What are the advantages of using Pandas for IO operations compared to Python’s built-in file handling methods?

Are there any limitations to using pandas over the basic I/O functions?

## solution

|Feature|	Pandas IO|	Python Built-in IO|
|---|---|---|
|Ease of Use|	High-level, intuitive methods|	Requires manual parsing and handling|
|Structured Data|	Automatically organized into DataFrame|	Raw strings/lists|
|Missing Data Handling|	Built-in tools like fillna()|	Requires manual handling|
|File Format Support|	Wide range (CSV, Excel, JSON, SQL, etc.)|	Limited to text and binary files|
|Performance for Small Tasks|	Slightly slower for small files|	Faster for simple tasks|
|Custom Formats|	Limited support	|Full control over parsing|
|Real-Time Processing|	Not ideal|	Suitable for real-time operations|
|Dependency|	Requires installation of Pandas|	Built into Python|



## Question 3

Give an example of a use case for <b>pickle</b> files.
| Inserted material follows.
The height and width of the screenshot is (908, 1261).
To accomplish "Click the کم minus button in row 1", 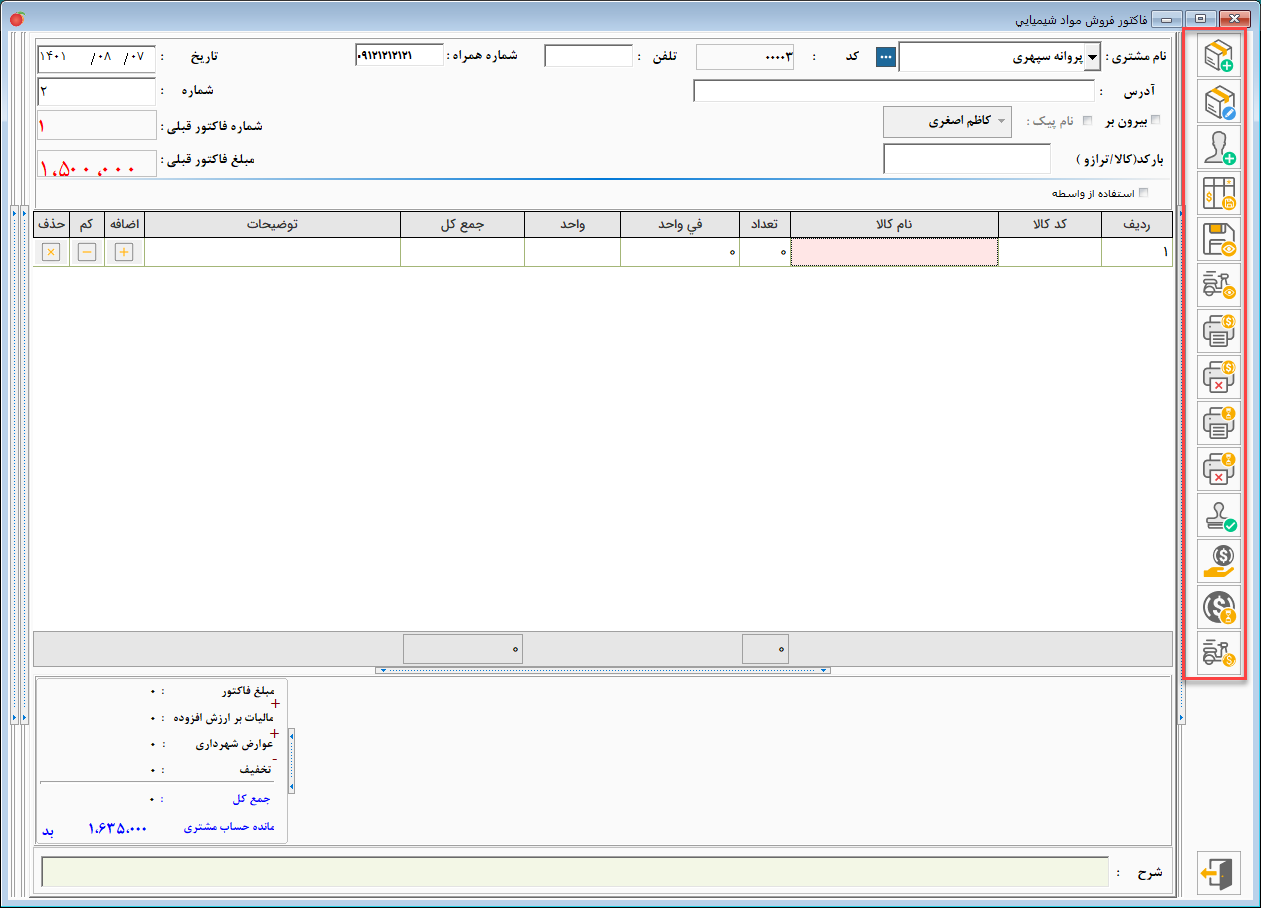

What are some disadvantages to using <b>pickle</b> files.


## solution

When to Use Pickle Files
- You need to save and load Python-specific objects (e.g., machine learning models, dictionaries, custom classes).
- You work in a Python-only environment.
- You trust the source of the pickle file.
  
When to Avoid Pickle Files
- Security is a concern (use safer formats like JSON or CSV).
- You need cross-language compatibility.
- You’re working with large datasets (use formats like HDF5 or Parquet).

## Question 4

#### Select Specific Columns While Reading

Write a Python program to read a CSV file named <b>data.csv</b> into a Pandas DataFrame. 

Select only the columns <b>Name</b> and <b>Age</b> while reading the file.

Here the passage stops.